Um tiro na Quinta Avenida
Donald Trump tirou benefícios dos pobres para diminuir o imposto dos ricos. Aceitou mimos, pagou suborno, conspirou, roubou documentos, cultivou amizades suspeitas, chantageou. Também mentiu, exagerou, se contradisse, voltou atrás, traiu. Mas nada, nunca, arranhou sua popularidade entre seus apoiadores mais fiéis. Em 2016, antes mesmo de vencer suas primeiras primárias, Trump disse uma frase que mais tarde se mostraria visionária: "Eu poderia ficar no meio da Quinta Avenida, atirar em alguém, e não perderia nenhum eleitor, ok?. É, tipo, incrível".
Pois chegou a hora de testar a teoria do "tiro na Quinta Avenida". Parte considerável do movimento MAGA anda furiosa com a forma como Trump vem tratando o mal resolvido Caso Epstein. Recapitulando: acusado dos crimes de pedofilia e tráfico de menores, o milionário Jeffrey Epstein enforcou-se na prisão poucos dias depois de ser preso, em 2019. Ironicamente, o fato de Trump ter sido, durante mais de 15 anos, um dos melhores amigos de um pedófilo condenado pela Justiça nunca incomodou ninguém. Na verdade, o oposto aconteceu.

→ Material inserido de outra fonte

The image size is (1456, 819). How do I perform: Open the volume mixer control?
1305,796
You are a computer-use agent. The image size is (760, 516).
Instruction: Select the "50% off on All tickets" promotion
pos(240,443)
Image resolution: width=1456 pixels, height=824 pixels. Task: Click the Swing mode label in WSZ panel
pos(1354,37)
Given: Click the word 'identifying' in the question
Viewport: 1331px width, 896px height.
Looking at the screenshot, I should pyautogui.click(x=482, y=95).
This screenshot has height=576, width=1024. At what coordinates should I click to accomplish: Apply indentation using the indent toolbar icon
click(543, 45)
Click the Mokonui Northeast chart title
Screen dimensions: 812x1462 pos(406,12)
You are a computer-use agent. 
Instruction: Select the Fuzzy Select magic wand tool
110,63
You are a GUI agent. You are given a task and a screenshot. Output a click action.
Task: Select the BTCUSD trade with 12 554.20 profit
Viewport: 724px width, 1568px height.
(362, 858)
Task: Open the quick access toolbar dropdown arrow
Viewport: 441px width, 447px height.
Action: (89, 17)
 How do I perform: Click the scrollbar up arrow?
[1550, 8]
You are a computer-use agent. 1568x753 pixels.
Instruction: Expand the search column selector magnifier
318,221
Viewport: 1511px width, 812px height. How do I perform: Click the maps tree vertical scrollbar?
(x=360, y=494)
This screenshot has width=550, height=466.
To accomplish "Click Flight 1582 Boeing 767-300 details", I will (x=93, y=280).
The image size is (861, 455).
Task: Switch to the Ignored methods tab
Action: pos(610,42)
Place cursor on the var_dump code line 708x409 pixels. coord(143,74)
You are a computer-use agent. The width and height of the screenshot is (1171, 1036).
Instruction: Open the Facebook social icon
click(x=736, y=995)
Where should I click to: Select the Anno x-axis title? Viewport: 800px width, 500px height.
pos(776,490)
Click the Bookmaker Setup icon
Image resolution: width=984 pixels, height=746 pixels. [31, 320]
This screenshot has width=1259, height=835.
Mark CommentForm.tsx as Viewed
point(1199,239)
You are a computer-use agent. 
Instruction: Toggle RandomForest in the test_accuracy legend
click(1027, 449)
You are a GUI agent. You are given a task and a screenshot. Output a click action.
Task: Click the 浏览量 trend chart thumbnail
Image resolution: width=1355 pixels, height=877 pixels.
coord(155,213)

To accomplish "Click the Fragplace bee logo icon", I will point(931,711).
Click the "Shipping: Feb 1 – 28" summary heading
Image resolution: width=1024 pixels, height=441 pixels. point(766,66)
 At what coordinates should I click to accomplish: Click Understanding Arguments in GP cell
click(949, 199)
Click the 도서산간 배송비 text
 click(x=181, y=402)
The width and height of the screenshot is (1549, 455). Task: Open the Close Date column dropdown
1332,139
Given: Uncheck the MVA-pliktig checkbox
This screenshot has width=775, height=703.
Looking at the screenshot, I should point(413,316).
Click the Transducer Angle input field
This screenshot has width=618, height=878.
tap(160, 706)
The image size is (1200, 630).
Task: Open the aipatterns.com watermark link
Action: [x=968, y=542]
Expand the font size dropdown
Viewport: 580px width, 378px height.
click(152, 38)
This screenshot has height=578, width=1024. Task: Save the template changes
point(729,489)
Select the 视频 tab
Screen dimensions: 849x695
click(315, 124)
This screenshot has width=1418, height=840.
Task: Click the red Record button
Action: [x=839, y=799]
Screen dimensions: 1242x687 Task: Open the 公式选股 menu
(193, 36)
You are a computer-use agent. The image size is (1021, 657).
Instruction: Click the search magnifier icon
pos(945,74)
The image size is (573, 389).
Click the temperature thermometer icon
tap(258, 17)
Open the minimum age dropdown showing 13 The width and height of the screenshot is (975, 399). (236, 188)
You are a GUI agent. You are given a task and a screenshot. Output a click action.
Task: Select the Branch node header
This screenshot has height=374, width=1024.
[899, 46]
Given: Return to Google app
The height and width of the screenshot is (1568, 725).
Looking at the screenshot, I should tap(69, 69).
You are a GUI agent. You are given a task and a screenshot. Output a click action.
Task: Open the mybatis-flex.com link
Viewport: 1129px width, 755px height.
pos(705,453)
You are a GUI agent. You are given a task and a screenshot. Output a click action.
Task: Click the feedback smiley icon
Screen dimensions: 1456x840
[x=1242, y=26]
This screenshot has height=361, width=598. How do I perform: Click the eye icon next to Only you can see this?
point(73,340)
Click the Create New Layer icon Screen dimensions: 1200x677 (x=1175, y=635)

O que ganhou tração na bolha da extrema direita foi a tese de que havia uma lista secreta de clientes de Epstein contendo nomes influentes do Partido Democrata - e que apenas Trump teria coragem de trazê-la a público. Não espanta que a ideia de uma "lista secreta" tenha entusiasmado tanto o universo MAGA. Uma teoria conspiratória envolvendo pedofilia, elites corruptas e arquivos bombásticos é um banquete para quem almoça e janta na realidade paralela das fake news.
Ocorre que Trump foi eleito, não fez nada a respeito e ainda mandou todo mundo achar uma nova teoria maluca para se ocupar. Pela primeira vez, seus eleitores se sentiram traídos e cobraram explicações. Com um empurrãozinho de Elon Musk, que percebeu no caso um ponto fraco do ex-amigo, o assunto não para de crescer nas redes sociais. Na semana passada, Trump finalmente solicitou ao Departamento de Justiça a divulgação de todos os depoimentos do júri do Caso Epstein, mas ele mesmo admite que isso não deve ser suficiente para acalmar os ânimos.
Ninguém sabe se existe a tal lista secreta de clientes, até que ponto o presidente está comprometido e onde isso tudo vai acabar. De qualquer forma, por enquanto, o Brasil pode reclinar-se na poltrona e assistir Donald Trump sendo acossado por fantasmas do passado que seus próprios apoiadores ajudaram a acordar.